L’allenatore della Roma e la bellezza del calcio che nasce dall’armonia collettiva, lontana dall’individualismo narcisista. In questo equilibrio anche un fuoriclasse come Paulo Dybala trova il suo senso, brillando non da solo, ma dentro la verità della squadra

Troppo spesso bellezza e verità non sono facce della stessa medaglia. Ogni uomo cerca la bellezza, ma ormai non la trova se non in se stesso, nella propria immagine. È brutto dirlo ma è così. Siamo nell’era dell’individualismo assoluto, e la bellezza tradisce la verità, e viceversa, perché belli non siamo, perché veri non siamo. In un contesto collettivo questo concetto si esaspera finendo per fare danni. Quando parliamo di squadra, la bellezza individuale non dovrebbe esistere, abdicando in favore di un’immagine complessiva dove il singolo si esprime nei dettagli, e i dettagli, uniti come puntini, compongono il quadro, il quadro della squadra. In estate durante il calciomercato tutti sono belli, ogni singolo giocatore, vecchio o nuovo si ammanta di un fascino superiore alla sua realtà. Poi cominciano le partite e anche i belli sfioriscono, finendo per aggrinzirsi e diventare brutti all’improvviso.

La bellezza comincia a riflettersi su quelle squadre meno narcisiste di altre, dove l’allenatore ha fatto un lavoro quasi platonico, dove non si insegue il bello in forma puramente esibizionistica, ma creativa, provocando l’incastro giusto tra bellezza e verità. Insomma l’inseguimento di un gioco bello ed efficace, in cui a bellezza corrisponda una bellezza ancora superiore, in un moltiplicarsi di fatti belli che finiscono per esaltare il concetto di squadra. È quello che è successo alla Roma, dove Gasperini ha velocemente tradotto ai giocatori la sua vocazione al bello. Lasciando perdere le questioni puramente parrocchiali legate a chiacchiere su calciatori più o meno graditi all’allenatore (lamentatio non petita, accusatio manifesta), per Gasperini ormai vera e propria strategia di pressione su tutto l’ambiente (come per Conte, del resto), quello che notiamo nella Roma è un’assoluta mancanza di individualismo, se non nel tocco finale, quasi la firma dell’artista.

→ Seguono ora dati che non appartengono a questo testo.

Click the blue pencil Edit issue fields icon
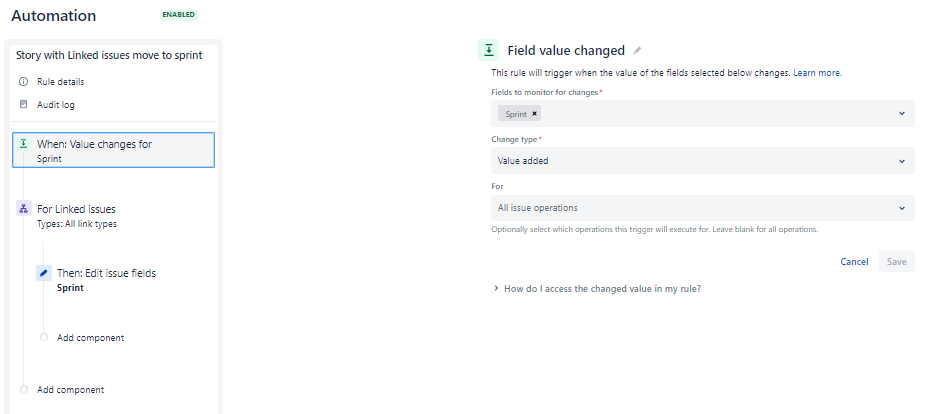 43,273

E questo tocco è dato da un calciatore fine a se stesso per definizione, Paulo Dybala. L’argentino si conclude da solo, come quasi tutti i fuoriclasse. La sua esclusività non porta a nulla se inserita nel caos, anzi lo complica, determinando un piccolo vortice dentro il caos. Ma quando uno fatto così, viene applicato ad una squadra priva del velo dell’ambiguità, piena di quelle certezze che, tradotte in breve, portano alla verità, permette a quella squadra di mostrare tutti i lati del proprio diamante. La bellezza risplende in quei lati e la durezza del diamante ne certifica la sostanza del collettivo. Tutte queste parole, messe in fila, formano una collana pronta a spezzarsi al primo intaglio provocato da un avversario che nel frattempo è cresciuto. Perché anche questo è il calcio, una fila di ipotesi e parole, che prima o poi qualcuno riuscirà a smentire.